I also want to stress again that I think we need to find a different way of governing a package like this. I don't think that major changes like this can be merged without a single review from anyone, a day after the PR was opened. This package powers too many other things, I don't think any single party should make changes here quickly and unilaterally. Just speaking for myself, there is no way that I can generally react to review requests on such short notice, so I think the main thing is that this needs to slow down.

omus commented 6 years ago

I'll look into deeper into the performance issues tomorrow. From a cursory performance check by moving the type name generation to macro expansion time we see a major improvement in performance:

julia> @benchmark @NT(a=2, b=4)
BenchmarkTools.Trial:
  memory estimate:  224 bytes
  allocs estimate:  3
  --------------
  minimum time:     296.749 ns (0.00% GC)
  median time:      303.024 ns (0.00% GC)
  mean time:        366.931 ns (4.38% GC)
  maximum time:     8.885 μs (91.81% GC)
  --------------
  samples:          10000
  evals/sample:     255

We definitely need to resolve the incremental compilation issue so I'll leave this change in master for now.

davidanthoff commented 6 years ago

I'll leave this change in master for now.

To be frank, I find that unacceptable. You can't just merge things here without reviews that amount to major regressions for downstream packages. The right thing for you to do at this point is to revert this PR, and in the future wait for reviews and consensus from the other stakeholders before you merge things. I really appreciate that you are spending time on this package, but please do it in a way that is respectful of the existing user base, right now this feels a little bit like a take-over.

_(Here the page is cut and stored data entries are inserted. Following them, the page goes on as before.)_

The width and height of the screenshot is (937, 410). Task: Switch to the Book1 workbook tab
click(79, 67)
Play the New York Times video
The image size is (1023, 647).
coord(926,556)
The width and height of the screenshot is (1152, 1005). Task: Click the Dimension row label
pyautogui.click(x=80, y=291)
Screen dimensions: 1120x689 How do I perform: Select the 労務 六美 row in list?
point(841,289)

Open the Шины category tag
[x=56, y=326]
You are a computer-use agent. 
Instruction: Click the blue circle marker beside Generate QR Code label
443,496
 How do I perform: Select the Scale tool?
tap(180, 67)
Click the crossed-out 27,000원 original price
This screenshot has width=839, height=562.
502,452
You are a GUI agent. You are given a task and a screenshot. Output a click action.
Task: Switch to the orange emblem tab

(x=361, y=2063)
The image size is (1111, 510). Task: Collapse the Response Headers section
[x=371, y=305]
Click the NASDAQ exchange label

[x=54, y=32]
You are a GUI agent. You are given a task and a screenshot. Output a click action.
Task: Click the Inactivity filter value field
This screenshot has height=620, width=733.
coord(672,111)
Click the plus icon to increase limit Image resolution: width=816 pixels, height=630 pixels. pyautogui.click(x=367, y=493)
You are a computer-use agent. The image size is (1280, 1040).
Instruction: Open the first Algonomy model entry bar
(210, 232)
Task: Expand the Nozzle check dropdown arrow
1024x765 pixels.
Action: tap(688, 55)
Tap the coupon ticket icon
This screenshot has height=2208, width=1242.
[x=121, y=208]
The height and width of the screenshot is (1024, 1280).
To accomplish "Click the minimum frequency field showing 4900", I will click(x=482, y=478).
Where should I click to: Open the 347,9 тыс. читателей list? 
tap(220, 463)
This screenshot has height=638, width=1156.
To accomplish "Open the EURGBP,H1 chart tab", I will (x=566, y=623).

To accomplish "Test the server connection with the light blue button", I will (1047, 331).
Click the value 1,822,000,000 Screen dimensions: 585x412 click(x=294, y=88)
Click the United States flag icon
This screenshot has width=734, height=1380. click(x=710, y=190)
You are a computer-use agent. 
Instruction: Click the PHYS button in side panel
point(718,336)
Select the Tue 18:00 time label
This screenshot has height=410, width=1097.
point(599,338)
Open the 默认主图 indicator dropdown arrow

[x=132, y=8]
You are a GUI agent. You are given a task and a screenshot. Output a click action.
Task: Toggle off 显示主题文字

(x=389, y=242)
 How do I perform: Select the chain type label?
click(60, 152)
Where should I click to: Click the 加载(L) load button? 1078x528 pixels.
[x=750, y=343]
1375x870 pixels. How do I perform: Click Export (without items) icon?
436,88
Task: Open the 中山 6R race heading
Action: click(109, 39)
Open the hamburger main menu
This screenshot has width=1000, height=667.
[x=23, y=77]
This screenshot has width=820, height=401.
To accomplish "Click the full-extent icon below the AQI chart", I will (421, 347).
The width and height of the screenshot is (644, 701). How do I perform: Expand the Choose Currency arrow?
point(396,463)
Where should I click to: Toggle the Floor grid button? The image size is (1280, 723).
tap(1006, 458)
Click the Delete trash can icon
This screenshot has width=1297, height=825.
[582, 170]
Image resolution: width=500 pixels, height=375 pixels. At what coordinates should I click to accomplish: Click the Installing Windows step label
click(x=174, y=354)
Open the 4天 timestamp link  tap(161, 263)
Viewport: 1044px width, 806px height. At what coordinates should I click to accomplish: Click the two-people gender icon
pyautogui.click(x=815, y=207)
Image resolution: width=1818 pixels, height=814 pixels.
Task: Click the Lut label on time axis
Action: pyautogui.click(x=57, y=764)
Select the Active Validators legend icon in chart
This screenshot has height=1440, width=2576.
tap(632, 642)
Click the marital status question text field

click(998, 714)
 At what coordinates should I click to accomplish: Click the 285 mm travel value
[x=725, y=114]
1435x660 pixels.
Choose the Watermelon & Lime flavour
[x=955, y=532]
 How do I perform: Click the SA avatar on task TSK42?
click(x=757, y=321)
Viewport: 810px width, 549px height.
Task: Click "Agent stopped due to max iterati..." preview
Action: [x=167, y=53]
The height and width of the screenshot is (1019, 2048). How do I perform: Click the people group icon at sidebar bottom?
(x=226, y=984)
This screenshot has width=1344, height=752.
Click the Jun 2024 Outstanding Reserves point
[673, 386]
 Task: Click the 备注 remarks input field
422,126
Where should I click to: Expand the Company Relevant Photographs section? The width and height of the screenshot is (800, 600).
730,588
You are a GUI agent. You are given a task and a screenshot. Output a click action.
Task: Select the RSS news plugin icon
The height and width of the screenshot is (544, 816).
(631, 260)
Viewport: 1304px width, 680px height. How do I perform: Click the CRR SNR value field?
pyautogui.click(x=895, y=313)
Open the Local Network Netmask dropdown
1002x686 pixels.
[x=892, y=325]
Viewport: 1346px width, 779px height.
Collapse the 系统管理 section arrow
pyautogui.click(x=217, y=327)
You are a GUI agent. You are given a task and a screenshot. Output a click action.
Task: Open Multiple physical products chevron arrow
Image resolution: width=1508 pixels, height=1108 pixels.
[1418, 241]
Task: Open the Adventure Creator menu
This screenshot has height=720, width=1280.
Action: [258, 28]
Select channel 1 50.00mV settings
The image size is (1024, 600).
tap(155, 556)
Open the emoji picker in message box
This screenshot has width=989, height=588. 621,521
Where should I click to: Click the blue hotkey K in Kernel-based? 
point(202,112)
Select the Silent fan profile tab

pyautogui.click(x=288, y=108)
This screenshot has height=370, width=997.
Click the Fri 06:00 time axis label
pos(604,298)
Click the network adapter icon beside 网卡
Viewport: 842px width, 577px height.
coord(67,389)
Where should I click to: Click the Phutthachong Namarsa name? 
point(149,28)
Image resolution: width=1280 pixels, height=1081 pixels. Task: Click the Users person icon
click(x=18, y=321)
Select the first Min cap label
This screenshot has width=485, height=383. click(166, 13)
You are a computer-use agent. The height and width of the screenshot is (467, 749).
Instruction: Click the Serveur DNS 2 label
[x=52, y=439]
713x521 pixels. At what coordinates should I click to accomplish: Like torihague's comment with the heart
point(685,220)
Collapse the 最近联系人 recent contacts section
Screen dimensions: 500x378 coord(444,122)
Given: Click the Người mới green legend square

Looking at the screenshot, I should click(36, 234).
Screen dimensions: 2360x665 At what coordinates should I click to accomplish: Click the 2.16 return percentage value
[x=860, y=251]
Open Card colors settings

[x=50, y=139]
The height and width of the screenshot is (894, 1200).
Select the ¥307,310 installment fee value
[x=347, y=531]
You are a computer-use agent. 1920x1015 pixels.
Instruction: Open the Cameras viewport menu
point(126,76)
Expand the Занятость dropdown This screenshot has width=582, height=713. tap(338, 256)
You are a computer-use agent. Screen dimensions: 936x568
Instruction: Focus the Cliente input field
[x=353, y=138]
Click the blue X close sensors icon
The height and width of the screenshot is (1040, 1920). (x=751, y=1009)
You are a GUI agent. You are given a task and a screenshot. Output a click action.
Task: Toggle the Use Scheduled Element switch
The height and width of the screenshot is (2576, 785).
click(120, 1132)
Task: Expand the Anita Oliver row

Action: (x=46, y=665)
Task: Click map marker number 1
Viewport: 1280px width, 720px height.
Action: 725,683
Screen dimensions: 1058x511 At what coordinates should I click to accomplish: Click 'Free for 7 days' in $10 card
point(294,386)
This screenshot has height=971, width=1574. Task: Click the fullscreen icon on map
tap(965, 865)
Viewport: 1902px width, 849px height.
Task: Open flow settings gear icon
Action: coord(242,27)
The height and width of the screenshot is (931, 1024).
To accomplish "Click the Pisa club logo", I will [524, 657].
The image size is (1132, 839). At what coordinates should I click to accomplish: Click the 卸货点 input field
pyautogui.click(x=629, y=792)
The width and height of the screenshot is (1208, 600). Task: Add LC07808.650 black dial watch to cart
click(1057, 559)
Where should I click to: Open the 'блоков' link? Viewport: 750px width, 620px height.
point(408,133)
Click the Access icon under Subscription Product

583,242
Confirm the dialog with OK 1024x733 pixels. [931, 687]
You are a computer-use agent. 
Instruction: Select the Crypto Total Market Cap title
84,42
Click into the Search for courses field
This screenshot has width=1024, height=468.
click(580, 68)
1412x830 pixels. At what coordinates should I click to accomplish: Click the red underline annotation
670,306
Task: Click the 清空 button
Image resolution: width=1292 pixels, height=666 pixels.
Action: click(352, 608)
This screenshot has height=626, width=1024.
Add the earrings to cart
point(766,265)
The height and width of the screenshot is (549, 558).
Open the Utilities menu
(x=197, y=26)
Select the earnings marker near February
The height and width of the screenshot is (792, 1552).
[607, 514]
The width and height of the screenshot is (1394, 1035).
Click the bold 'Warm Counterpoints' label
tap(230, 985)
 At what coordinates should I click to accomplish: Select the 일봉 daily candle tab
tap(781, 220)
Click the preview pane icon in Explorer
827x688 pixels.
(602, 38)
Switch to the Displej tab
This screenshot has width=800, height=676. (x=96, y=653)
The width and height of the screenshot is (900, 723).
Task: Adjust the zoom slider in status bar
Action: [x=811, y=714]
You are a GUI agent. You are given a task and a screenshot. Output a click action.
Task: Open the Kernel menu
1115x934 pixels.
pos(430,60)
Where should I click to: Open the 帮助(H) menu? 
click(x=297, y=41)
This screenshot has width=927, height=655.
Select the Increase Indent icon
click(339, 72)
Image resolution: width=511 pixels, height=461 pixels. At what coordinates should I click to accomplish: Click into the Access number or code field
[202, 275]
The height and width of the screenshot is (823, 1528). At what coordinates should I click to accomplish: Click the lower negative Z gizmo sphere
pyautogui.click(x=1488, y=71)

On the substantive issue: can we first try to understand why there is a precompile issue with DataStreams.jl, but not with any of the many other packages that use NamedTuples.jl and precompile just fine (all of the Queryverse, IndexedTables.jl, JuliaDB.jl etc.).

omus commented 6 years ago

I apologize about merging this before you got the chance to review this change. I'll try to wait long before merging significant changes. As for reverting I'm only holding off on reverting this change as I think this is something that we need to change so I'm only trying to avoid commit churn since this was already merged. If I had tagged this I would definitely revert and make a new tag.

Do you still want me to revert the change right away or are you okay with waiting to avoid commit churn?

davidanthoff commented 6 years ago

Thanks, and reading my post, it could have been phrased nicer, so sorry for that! Glad we are on the same page!

I just now tracked down a bug that was breaking a lot of tests on my end to an error that was introduced in v4.0.1 (something I reviewed but didn't catch). Ideally we would fix that bug soon and revert that change that was introduced in v4.0.0, I just opened a PR for that: https://github.com/JuliaData/NamedTuples.jl/pull/62. I think that would essentially require that you first revert this PR here, though? Or we create a release branch for this bug fix? But that seems even more work?

I am quite skeptical that the strategy in this PR will work: a lot of the downstream packages use NamedTuples.jl because there is zero overhead at runtime to instantiating a named tuple (relative to a tuple or struct), and I don't see how that can be done without having the type creation in the macro phase. We had a long search around that limitation about two years ago or so (for a different reason, we had hoped one could use the @NT macro in a generated function, but that also doesn't work because of the eval in the macro), but didn't find a workaround.

I still think it would be good to understand why precompile failes in DataStreams.jl but not in any of the other packages that use NamedTuples.jl?

omus commented 6 years ago

I'll revert this as there are some waiting bugfixes. There are some alternatives to doing this but this will now be the quickest.